The term ‘big data’ is more and more often used in reports and analyses. Unfortunately, writing about ‘big data’ authors usually have in mind data which are ‘big’ in quantity. But this criterium is not sufficient. 

The easiest way to check whether we’re facing with the source of‘big data’ is to check whether it has the following 5V:

  • volume – data occupy huge space in the memory of electronic devices
  • velocity – data are dynamic and processed in real time
  • variety – data come from various sources, allowing that part of the data is unstructured
  • value – data are a valuable source of information, even if they’re unstructured
  • veracity – data sources are reliable which is a big challenge in view of volume, velocity and variety of sources.

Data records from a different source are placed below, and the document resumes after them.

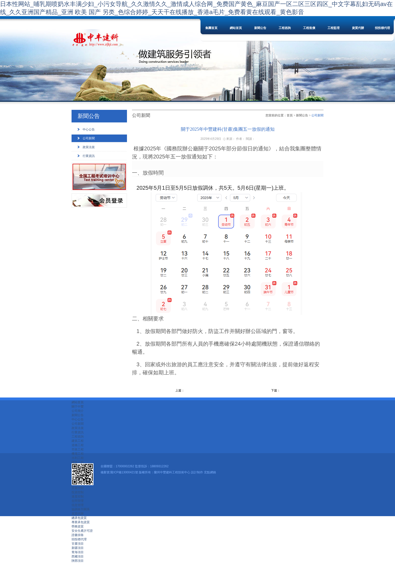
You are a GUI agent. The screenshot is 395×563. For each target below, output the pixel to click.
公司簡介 (78, 411)
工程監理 (333, 28)
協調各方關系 (81, 509)
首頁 (290, 115)
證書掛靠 (78, 535)
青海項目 (78, 552)
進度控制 (78, 496)
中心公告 (89, 129)
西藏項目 (78, 556)
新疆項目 (78, 548)
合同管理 (78, 501)
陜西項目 (78, 560)
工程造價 (309, 28)
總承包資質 (79, 518)
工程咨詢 (285, 28)
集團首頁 (211, 28)
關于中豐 (78, 406)
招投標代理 (382, 28)
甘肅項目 (78, 543)
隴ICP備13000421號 (124, 472)
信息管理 (78, 505)
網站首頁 (236, 28)
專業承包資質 (81, 522)
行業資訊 (89, 156)
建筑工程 (78, 441)
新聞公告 (260, 28)
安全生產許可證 (82, 531)
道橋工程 (78, 445)
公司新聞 (89, 138)
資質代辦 (358, 28)
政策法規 (89, 147)
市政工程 (78, 449)
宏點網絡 (210, 472)
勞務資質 (78, 526)
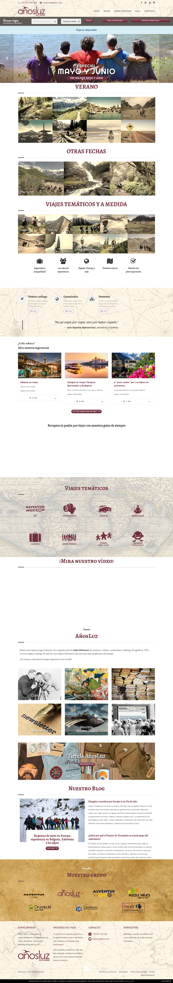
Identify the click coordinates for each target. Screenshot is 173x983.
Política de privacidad (138, 972)
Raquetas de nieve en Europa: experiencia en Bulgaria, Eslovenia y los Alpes (52, 839)
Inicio (97, 11)
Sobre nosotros (122, 11)
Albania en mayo (29, 382)
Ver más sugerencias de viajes (86, 411)
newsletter (144, 934)
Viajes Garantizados (115, 20)
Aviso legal (123, 972)
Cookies (152, 972)
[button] (7, 58)
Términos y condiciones (108, 972)
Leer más (52, 848)
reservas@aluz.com (52, 2)
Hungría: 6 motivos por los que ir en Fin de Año (112, 801)
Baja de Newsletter (148, 975)
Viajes (107, 11)
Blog (137, 11)
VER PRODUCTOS (86, 764)
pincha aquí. (129, 981)
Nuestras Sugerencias (150, 20)
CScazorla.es (39, 972)
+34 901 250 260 (29, 2)
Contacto (149, 11)
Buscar (89, 20)
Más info (33, 311)
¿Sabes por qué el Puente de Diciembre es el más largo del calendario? (118, 837)
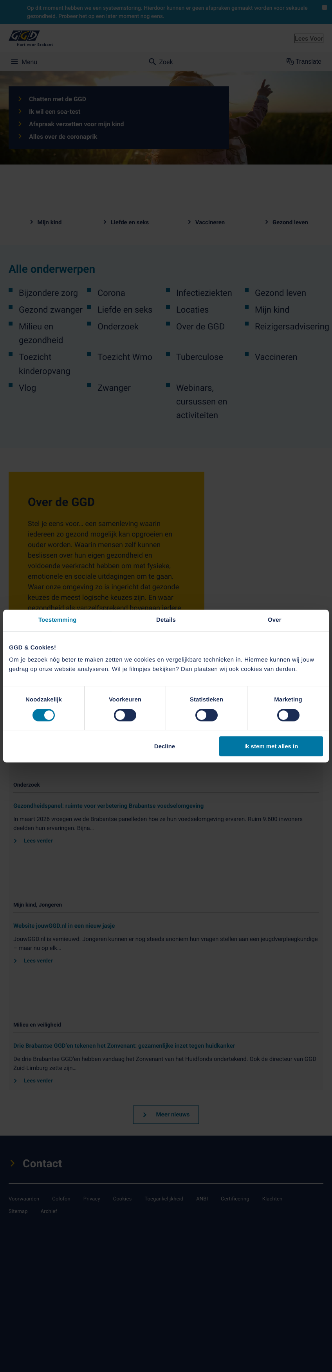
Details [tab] (166, 620)
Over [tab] (274, 620)
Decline (164, 746)
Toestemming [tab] (57, 620)
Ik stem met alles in (271, 746)
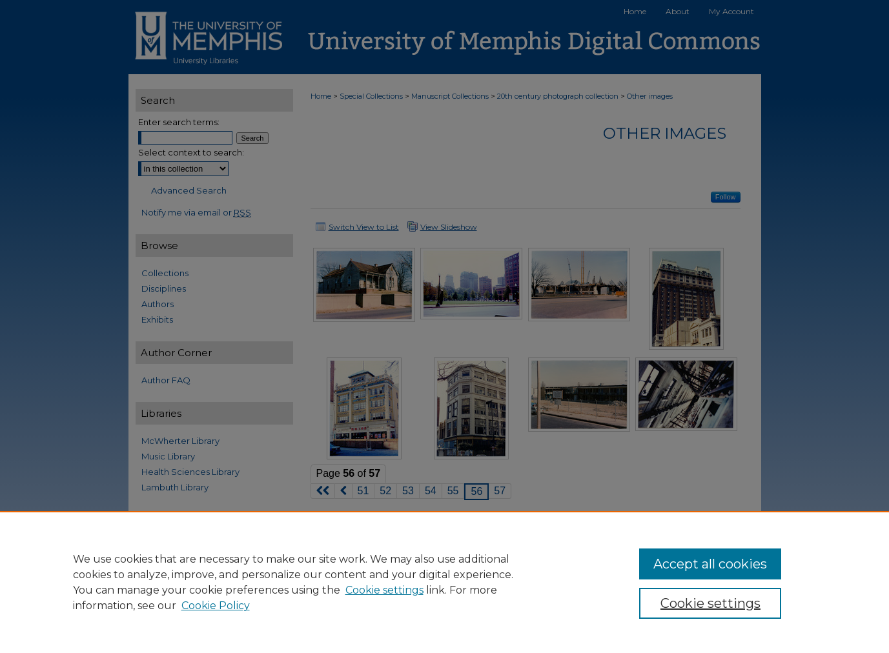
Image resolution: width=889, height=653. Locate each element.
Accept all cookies (710, 564)
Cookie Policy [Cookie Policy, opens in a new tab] (215, 605)
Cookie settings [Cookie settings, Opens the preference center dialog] (710, 603)
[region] (444, 582)
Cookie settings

Where can we find this kind of data? Almost every device we’re using can collect information which someone can analyse. Beginning with:

  • telephone (our location, the amount of downloaded data analysed by the operator),
  • computer (browsed websites, search engine history collected by companies),
  • credit card (the amount and places of shopping available for our banks),
  • shop monitoring (the way customers move around shops – used by marketing specialists)

Also municipalities have access to ‘big data’:

  • city monitoring (analysis of vehicles speed, traffic direction, traffic density, pedestrian count),
  • municipality’s bank account (cash flow),
  • administrative data (decisions, permits, certificates),
  • location of public transport vehicles,
  • energy consumption by street lamps,
  • number of people using local hot-spots,
  • information from the paid parking zones (number of occupied / unoccupied parking spaces)
  • number and type of comments on the social media sites of the city.

Properly collected (structured) and analysed, data are a valuable source of information not only for marketing professionals (based on our behavior in stores they can plan deployment of new products, based on visited websites we can be offered products that probably interest us) but they can also provide an excellent basis for managing the city.

Only on the basis of data concerning movement of the city residents you can determine whether the planned traffic routes meet their expectations, whether the paid parking zone is optimal and plays its role in the rotation of vehicles, which routes are most congested and which routes are commonly used as detours.

„Big data” =/= „open data”

Big data is not the same as open data. Big data can be open (eg. location of public transport vehicles, information about the level of air pollution), but at the same time open data do not have to be ‘big’ (eg. timetable of public transport, list of schools, ownership entities).

The text is based on  Blog.Gartner.com and the report of the Ministry of Administration and Digitization entitled “Information Society in Figures 2015”.